#### What the task asks
Set down all of the data that follows word for word, without the images.

+++ Exercise material +++

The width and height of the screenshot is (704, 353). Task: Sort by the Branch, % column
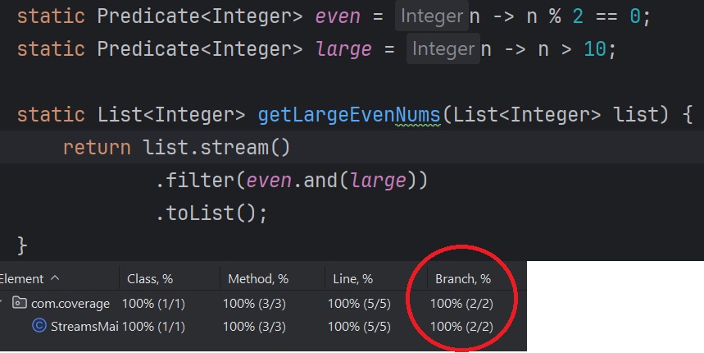463,279
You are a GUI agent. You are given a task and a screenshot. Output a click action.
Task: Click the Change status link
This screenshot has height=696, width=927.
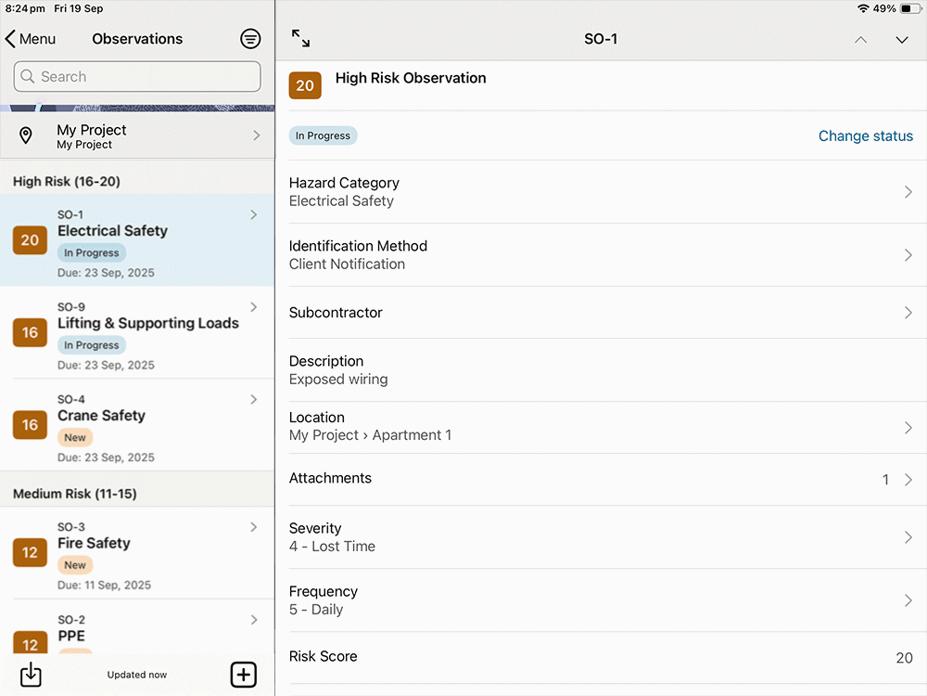click(x=865, y=135)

+++

#### Output below
The width and height of the screenshot is (704, 353). Task: Sort by the Branch, % column
463,279
You are a GUI agent. You are given a task and a screenshot. Output a click action.
Task: Click the Change status link
This screenshot has height=696, width=927.
click(x=865, y=135)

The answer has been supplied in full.